The Importance and Value of Strong Data Quality Fundamentals (Data Quality Series Part 1)

Blog categories: Pentaho Data QualityPentaho Platform

Per the Oxford English Dictionary, quality is defined as “the standard of something as measured against other things of a similar kind; the degree of excellence of something.”

Data quality is both a quantitative and qualitative measure of its excellence. Together, they provide real insight into the value of data. Quantitative measures, typically driven by statistical insights, are easier to measure, can be interpreted readily, and provide a level of clarity on the suitability of data.

Qualitative measures, when applied to data or information, typically are information that is subjective and open to interpretation. I like to consider qualitative as ‘in context of’ or ‘in reference to’ when applied to data quality.

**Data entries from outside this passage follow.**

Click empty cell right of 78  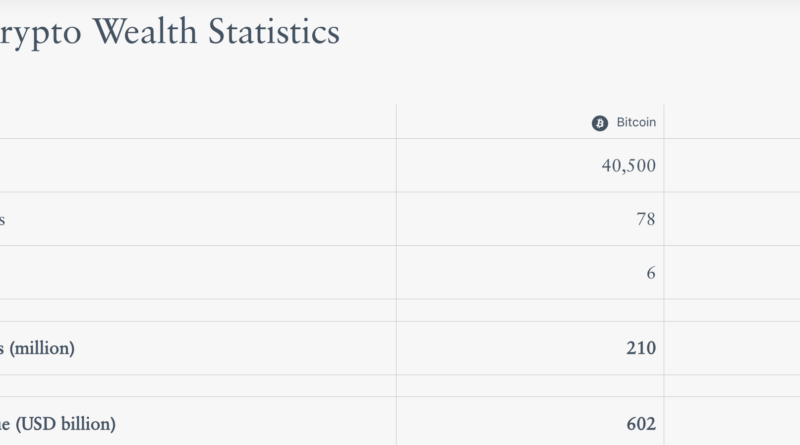click(x=732, y=219)
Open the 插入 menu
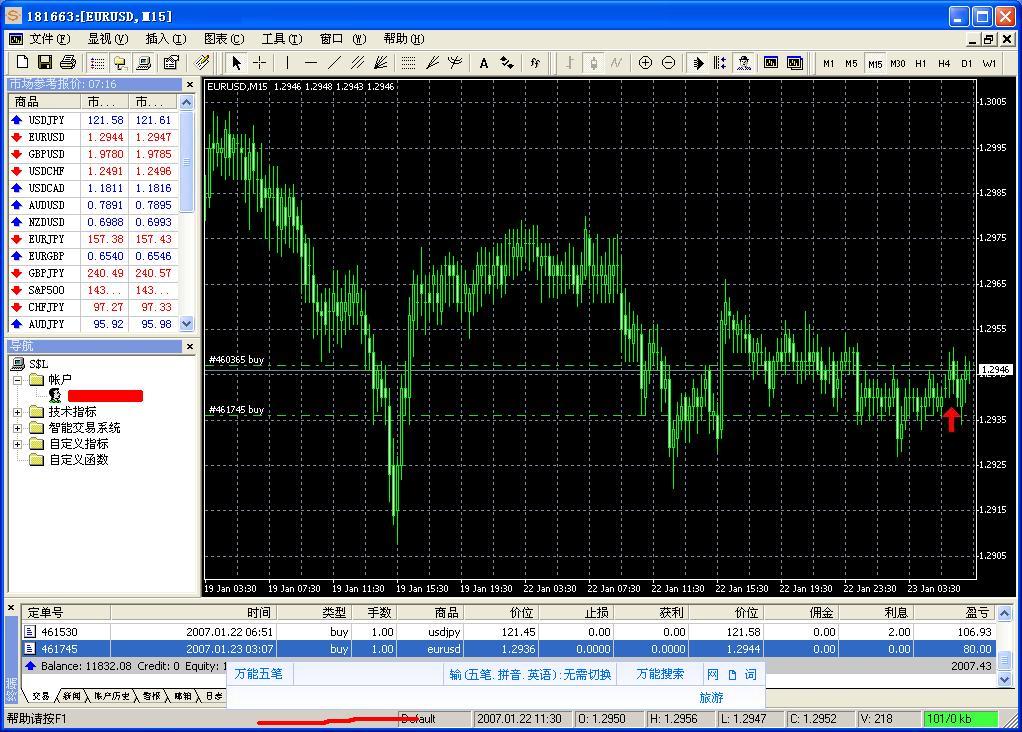 coord(165,39)
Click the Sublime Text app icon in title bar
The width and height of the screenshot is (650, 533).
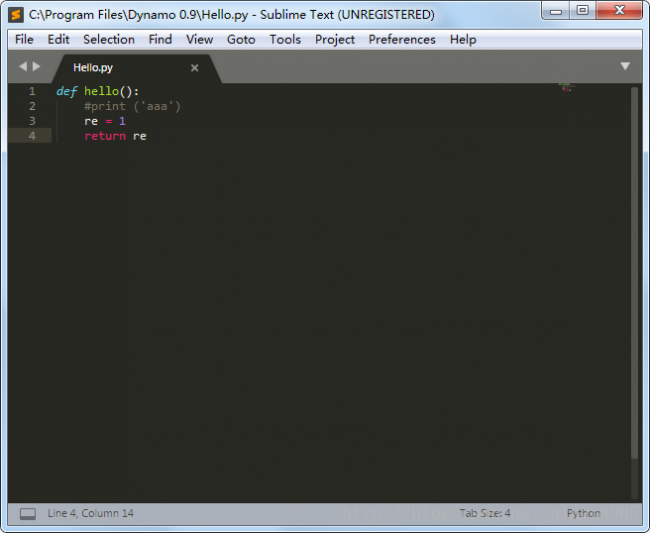pos(16,14)
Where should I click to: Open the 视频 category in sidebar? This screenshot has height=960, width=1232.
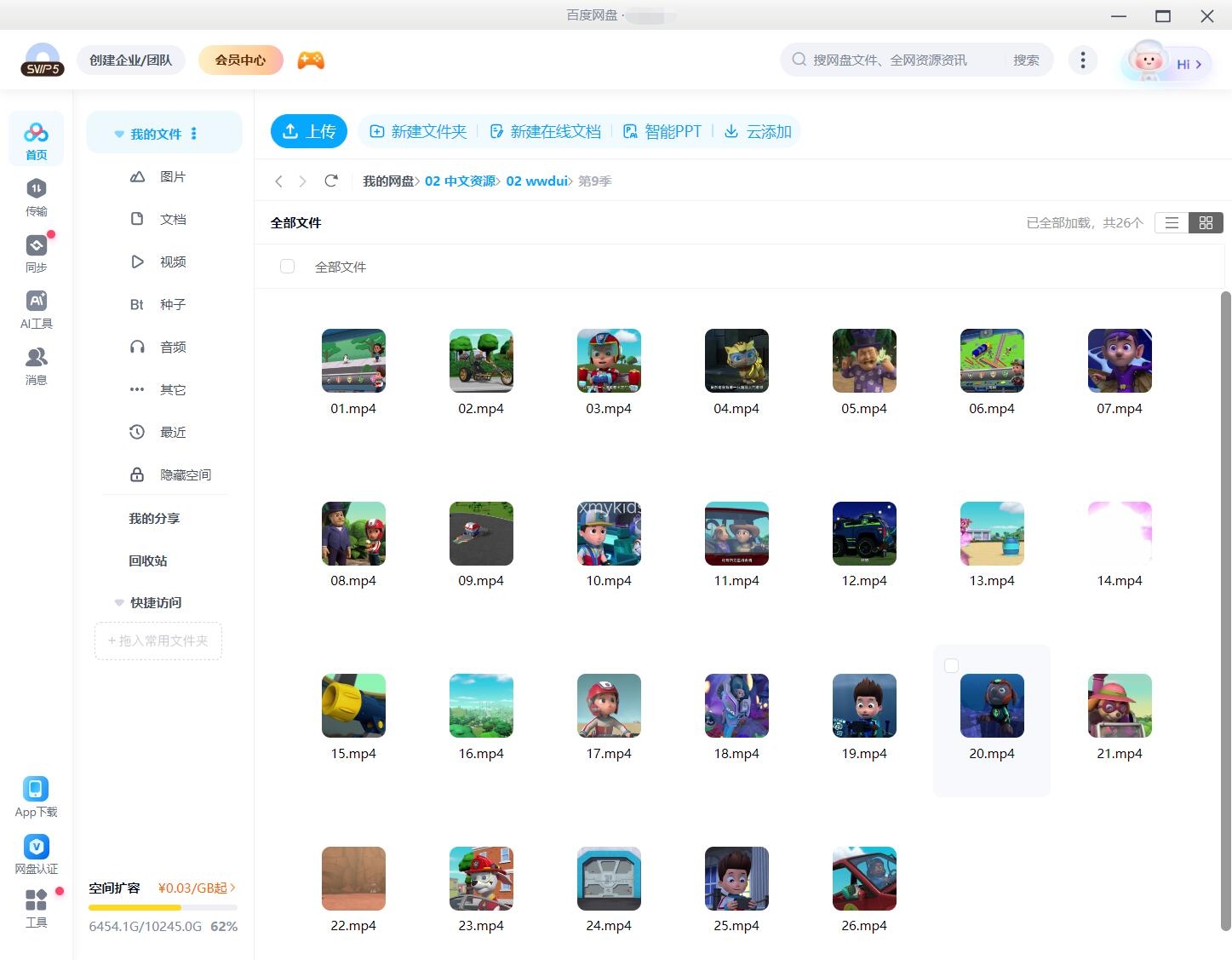pyautogui.click(x=172, y=262)
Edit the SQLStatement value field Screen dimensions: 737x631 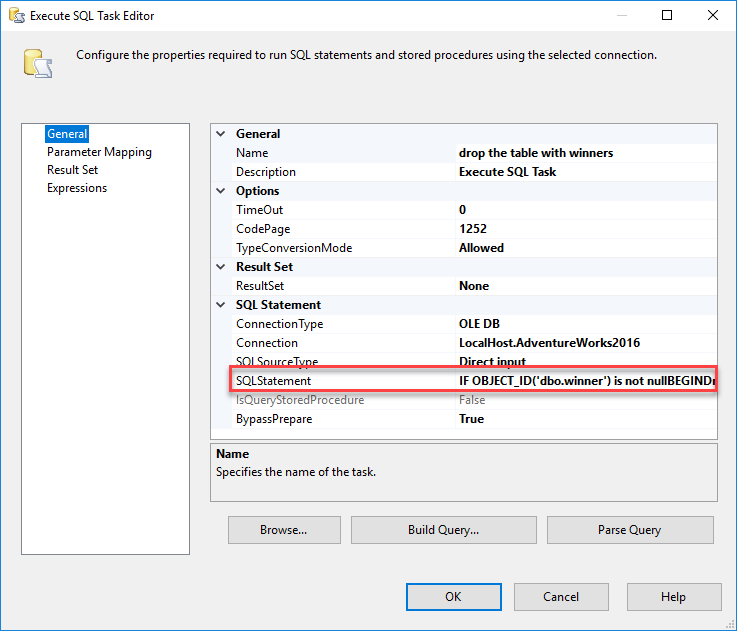pos(586,381)
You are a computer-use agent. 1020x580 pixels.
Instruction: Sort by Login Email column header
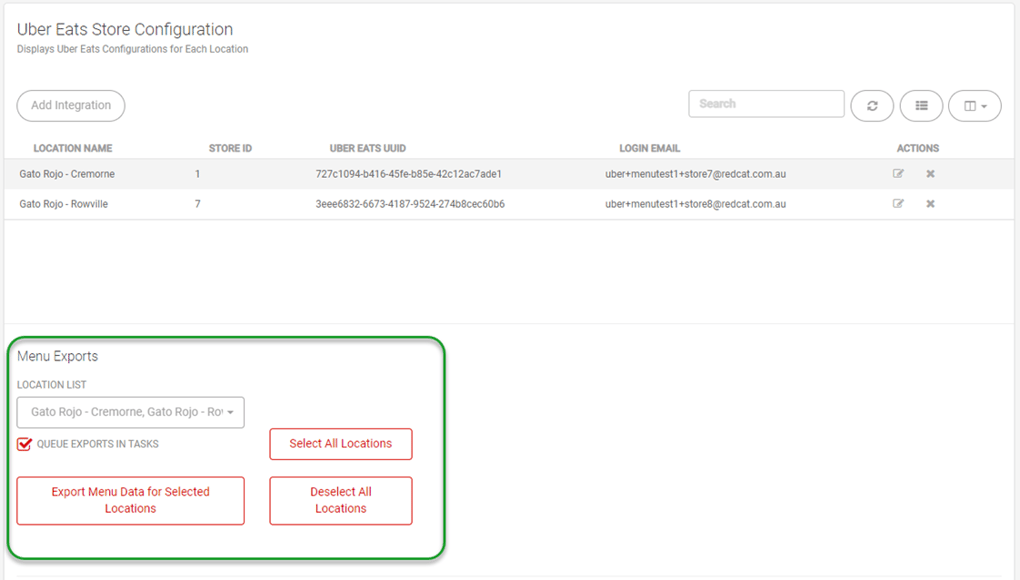coord(649,148)
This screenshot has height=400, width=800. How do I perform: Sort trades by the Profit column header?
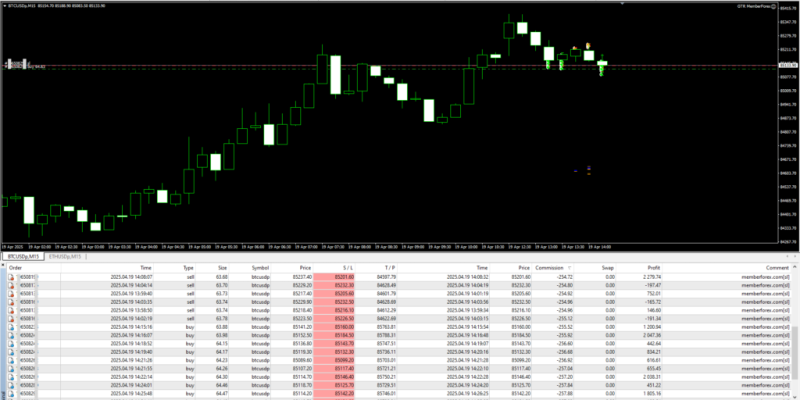[655, 268]
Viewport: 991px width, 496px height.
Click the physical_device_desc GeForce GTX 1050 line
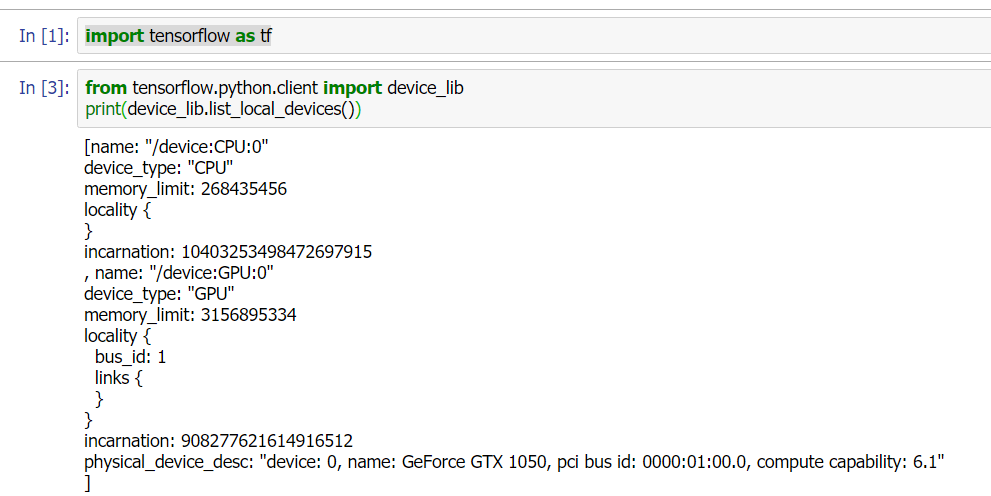pos(515,462)
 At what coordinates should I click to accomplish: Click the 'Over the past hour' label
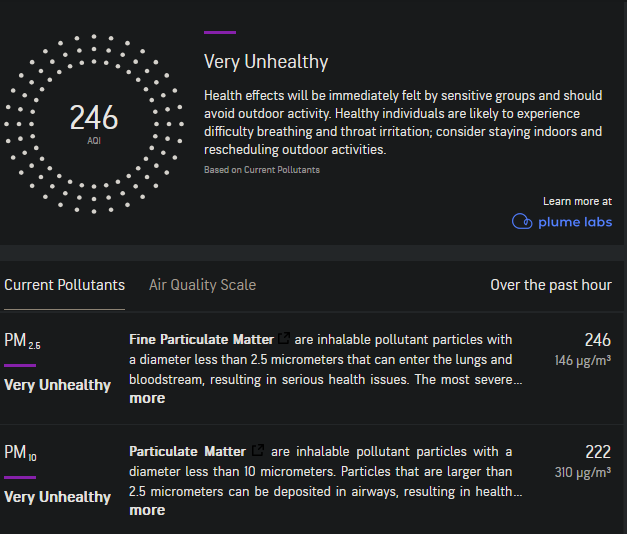point(551,285)
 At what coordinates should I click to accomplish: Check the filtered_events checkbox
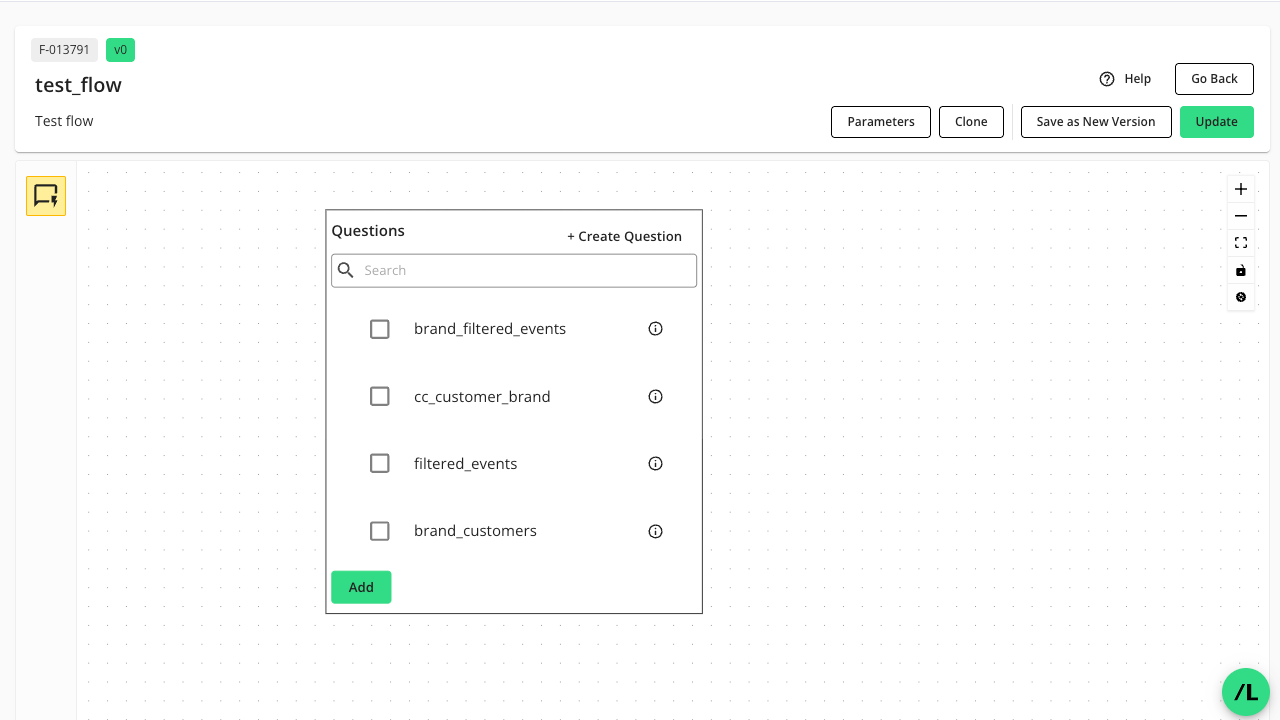tap(379, 463)
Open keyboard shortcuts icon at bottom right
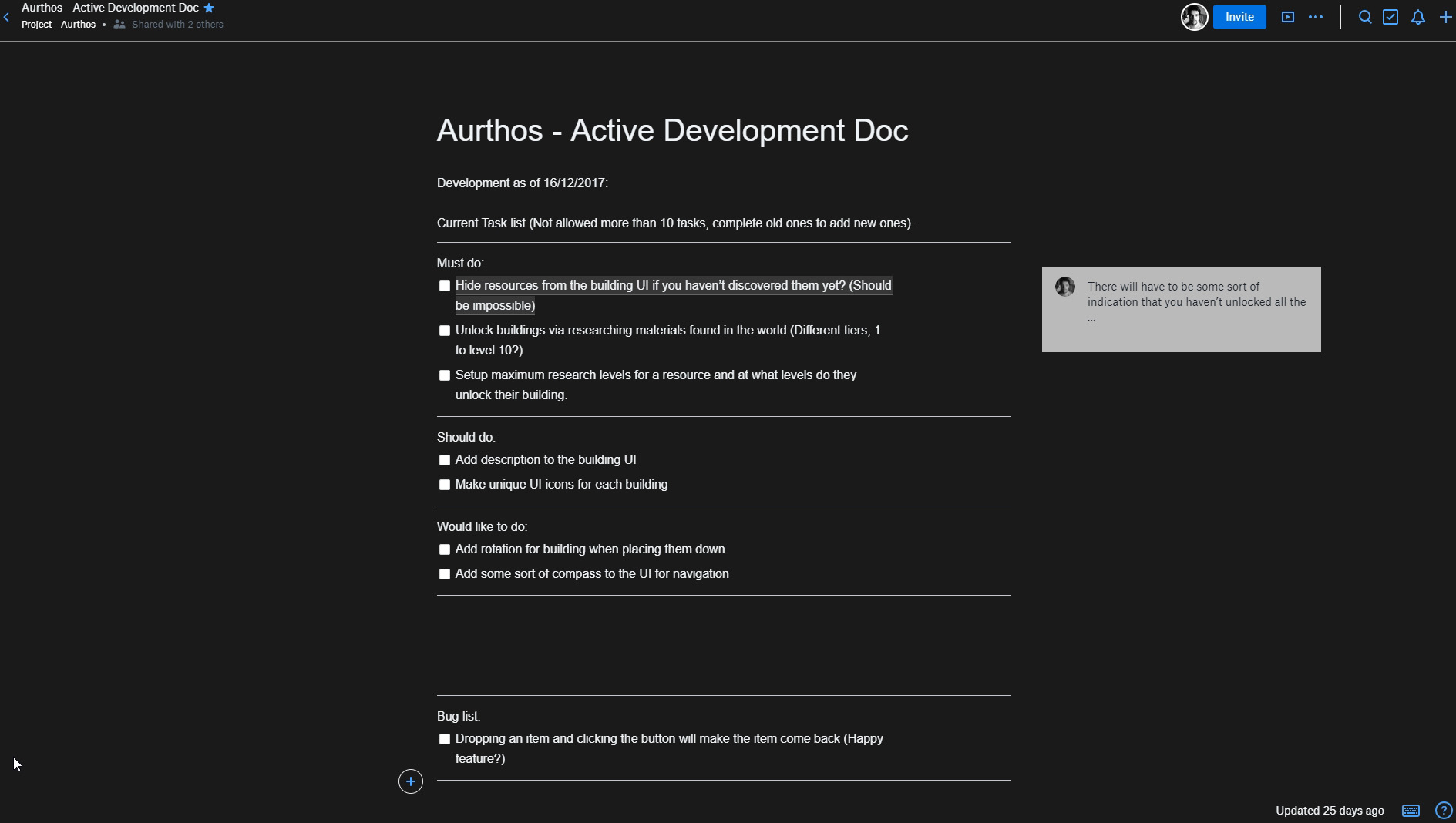 [1411, 811]
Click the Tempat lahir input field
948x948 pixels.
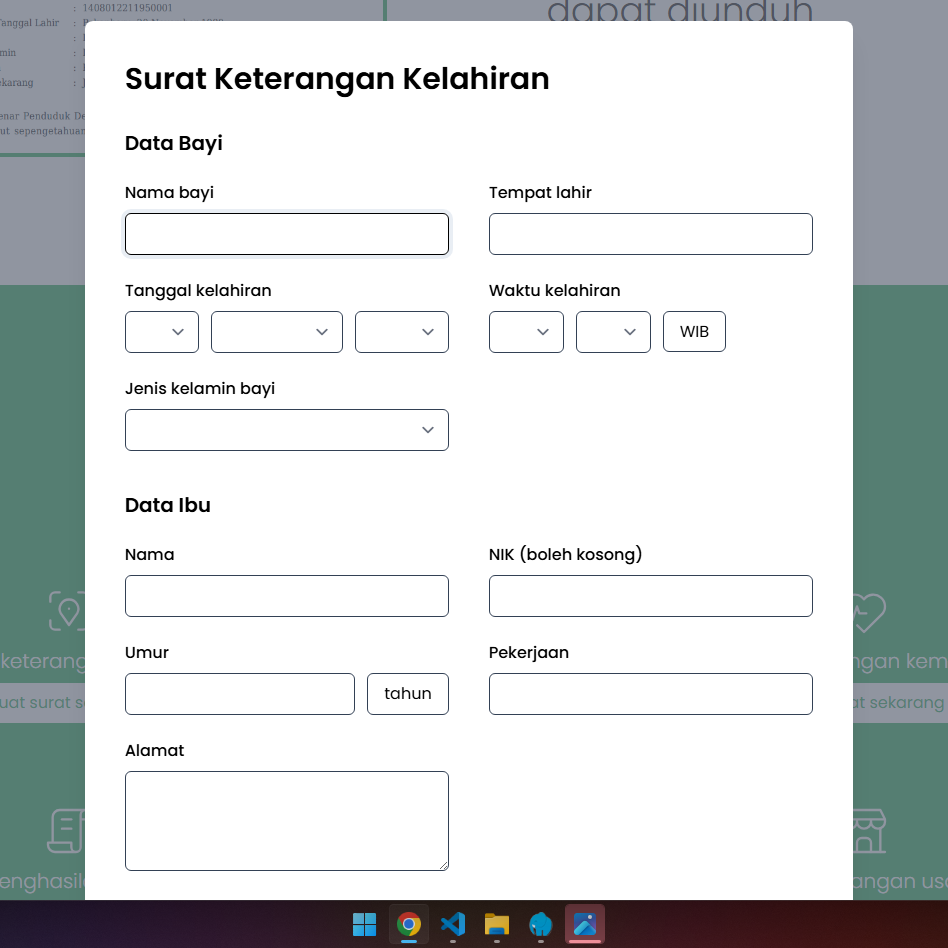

When breaking down data quality, the most common framework is quality dimensions. Quality dimensions mix quantitative and qualitative evaluation models that can be measured in isolation but are most useful and powerful when they are brought together. Consider completeness, uniqueness, and consistency as a starting point for quantitative dimensions.

Completeness is ensuring records or values are not missing
Uniqueness identifies if values are repeated
Consistency (or conformity) is measured against a standard form of expected outputs.

All of these lack external references so by themselves do not inform the appropriateness of data for a given use. This is where additional qualitative insights are needed, including accuracy, timeliness, and correctness (or validity). Timeliness provides details on data’s age. Correctness ensures that, for instance, a phone number provided for an individual in the US is indeed a valid US phone number with 10 digits. Continuing with this example, accuracy determines if the phone number given for an individual is their actual phone number. These are crucial elements that inform policy design and application that feed data quality scores.

It becomes very clear very quickly that without context, data quality efforts will fall far short of what organizations need, not only for core operations but also for AI and GenAI. This context, in many cases, relates to unstructured data, so crucial for AI and GenAI, and which we know most organizations struggle to organize, classify, analyze, and activate.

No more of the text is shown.